What you are asked to do:
Reproduce every one of the records below verbatim, line for line.

Target pointing records:
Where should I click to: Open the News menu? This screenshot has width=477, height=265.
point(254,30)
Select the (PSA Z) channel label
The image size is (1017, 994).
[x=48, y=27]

Response:
Where should I click to: Open the News menu? This screenshot has width=477, height=265.
point(254,30)
Select the (PSA Z) channel label
The image size is (1017, 994).
[x=48, y=27]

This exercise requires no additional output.